# Exercise instructions
In the listing below, how many lines contain the string "computer"? Answer with the number only.

# Source information
━━━

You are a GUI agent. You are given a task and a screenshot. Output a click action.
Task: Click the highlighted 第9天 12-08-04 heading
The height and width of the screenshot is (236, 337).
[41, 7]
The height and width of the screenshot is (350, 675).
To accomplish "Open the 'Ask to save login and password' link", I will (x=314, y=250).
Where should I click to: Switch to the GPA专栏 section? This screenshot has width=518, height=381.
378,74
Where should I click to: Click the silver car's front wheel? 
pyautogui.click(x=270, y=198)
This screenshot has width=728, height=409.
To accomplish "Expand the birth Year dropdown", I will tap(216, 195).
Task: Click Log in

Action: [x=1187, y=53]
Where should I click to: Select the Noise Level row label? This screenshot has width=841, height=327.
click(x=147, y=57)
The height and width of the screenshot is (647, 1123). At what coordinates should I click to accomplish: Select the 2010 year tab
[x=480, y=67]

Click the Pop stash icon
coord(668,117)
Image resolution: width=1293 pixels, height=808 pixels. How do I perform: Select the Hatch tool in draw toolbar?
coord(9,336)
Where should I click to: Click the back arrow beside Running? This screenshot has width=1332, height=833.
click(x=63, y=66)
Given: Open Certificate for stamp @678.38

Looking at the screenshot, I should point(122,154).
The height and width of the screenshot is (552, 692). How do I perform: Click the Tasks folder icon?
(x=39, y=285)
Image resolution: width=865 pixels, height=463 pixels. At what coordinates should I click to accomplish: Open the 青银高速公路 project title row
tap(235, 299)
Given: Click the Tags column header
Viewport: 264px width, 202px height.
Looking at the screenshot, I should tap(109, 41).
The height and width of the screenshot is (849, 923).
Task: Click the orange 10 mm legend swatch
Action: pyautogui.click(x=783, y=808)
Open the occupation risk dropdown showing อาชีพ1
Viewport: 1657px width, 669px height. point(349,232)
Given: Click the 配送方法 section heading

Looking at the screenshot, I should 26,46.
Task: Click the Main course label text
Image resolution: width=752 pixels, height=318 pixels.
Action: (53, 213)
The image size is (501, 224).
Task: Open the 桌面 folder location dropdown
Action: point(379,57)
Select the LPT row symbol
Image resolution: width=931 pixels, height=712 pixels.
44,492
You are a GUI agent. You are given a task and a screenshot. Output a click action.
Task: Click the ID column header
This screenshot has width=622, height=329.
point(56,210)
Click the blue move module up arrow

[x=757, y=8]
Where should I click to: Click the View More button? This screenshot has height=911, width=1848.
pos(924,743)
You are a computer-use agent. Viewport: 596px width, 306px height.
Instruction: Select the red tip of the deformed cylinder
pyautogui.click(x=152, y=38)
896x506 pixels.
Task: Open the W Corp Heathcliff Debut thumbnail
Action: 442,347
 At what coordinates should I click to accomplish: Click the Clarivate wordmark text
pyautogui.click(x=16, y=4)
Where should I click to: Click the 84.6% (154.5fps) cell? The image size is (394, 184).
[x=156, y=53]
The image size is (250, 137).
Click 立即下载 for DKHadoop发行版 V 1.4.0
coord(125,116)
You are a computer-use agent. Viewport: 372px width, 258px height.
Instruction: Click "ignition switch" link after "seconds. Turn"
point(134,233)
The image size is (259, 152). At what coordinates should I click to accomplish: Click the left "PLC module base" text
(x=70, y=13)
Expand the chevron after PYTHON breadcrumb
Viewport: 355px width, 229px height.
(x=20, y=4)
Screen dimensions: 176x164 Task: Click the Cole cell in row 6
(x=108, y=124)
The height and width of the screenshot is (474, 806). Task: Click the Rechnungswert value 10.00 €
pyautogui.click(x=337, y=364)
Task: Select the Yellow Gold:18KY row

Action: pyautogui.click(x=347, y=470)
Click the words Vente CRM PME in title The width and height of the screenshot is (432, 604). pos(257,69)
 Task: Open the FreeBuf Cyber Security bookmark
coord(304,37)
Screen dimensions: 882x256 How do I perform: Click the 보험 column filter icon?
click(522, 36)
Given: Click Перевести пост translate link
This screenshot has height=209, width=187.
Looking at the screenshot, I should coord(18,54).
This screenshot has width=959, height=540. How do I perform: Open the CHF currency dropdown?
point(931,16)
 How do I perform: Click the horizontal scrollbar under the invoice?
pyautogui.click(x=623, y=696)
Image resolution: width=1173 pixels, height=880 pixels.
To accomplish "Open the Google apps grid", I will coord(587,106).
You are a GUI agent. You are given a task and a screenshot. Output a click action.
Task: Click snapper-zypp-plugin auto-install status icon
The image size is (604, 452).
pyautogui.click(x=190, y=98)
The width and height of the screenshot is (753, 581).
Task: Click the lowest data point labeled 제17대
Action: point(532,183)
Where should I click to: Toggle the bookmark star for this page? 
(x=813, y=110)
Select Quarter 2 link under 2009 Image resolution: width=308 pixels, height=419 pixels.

━━━

# Completed exercise
2